I always thought if the code had to break it down into every possible scenario, for instance, less than 50 feet to the garage, a grounding electrode isn't required. Anything over 50 feet, a grounding electrode is required. Then the codebook would get even bigger, especially when you factor in we are only talking about one installation type. There are hundreds of other installations that could have similar wording depending on distance or other factors. It would be even more ridiculous to navigate the codebook if they added all the possible options or scenarios that could affect a particular installation.

And for the record, I will sometimes come off the rods at the house and lay my #4 bare cu in the ditch with the conduit to the garage and run it up into the panel. There is no rule that you can't share the rods at the house with the garage, nor is there a rule that says the garage has to have the rods within so many feet of it.


----------



## oldsparky52 (Feb 25, 2020)

Cow said:


> And for the record, I will sometimes come off the rods at the house and lay my #4 bare cu in the ditch with the conduit to the garage and run it up into the panel. There is no rule that you can't share the rods at the house with the garage, nor is there a rule that says the garage has to have the rods within so many feet of it.


Interesting, I had never considered that. I think the bare copper in the ground would be a better connection to earth than the ground rod.  
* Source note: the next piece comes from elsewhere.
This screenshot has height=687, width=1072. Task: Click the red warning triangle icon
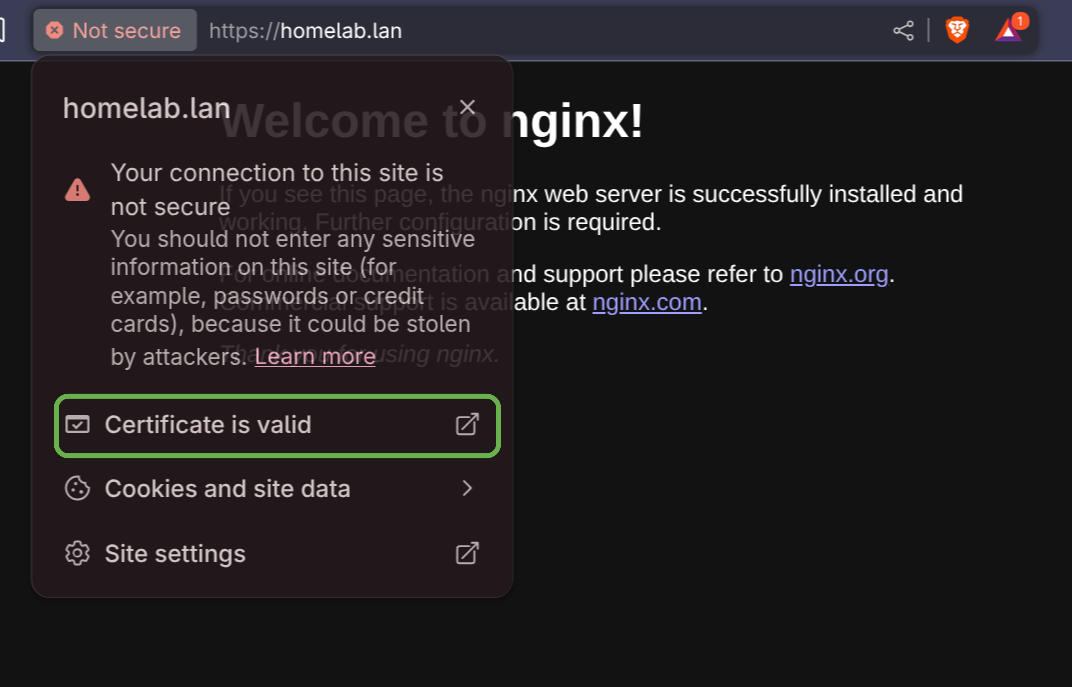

Do you still run a ground to the panel ground bar? The DB cable or conduit would be required to have a ground conductor, right?


----------



## Dennis Alwon (May 9, 2009)

kb1jb1 said:


> 230 is about services and only a utility can provide a service. However, I see how this principle could apply to a feeder to an accessary building. 225 and 230 seem to run parallel in thought.
> So if 225.39 is only talking about the feeder disconnect being 60 amps and not the feeder itself or the OCPD, does that mean we come out of the panel with a 30, 40 or 50 amp breaker then into a 60 amp disconnect switch and then we hit the feeder to the garage? That does not make sense. This is another area that need to be clarified.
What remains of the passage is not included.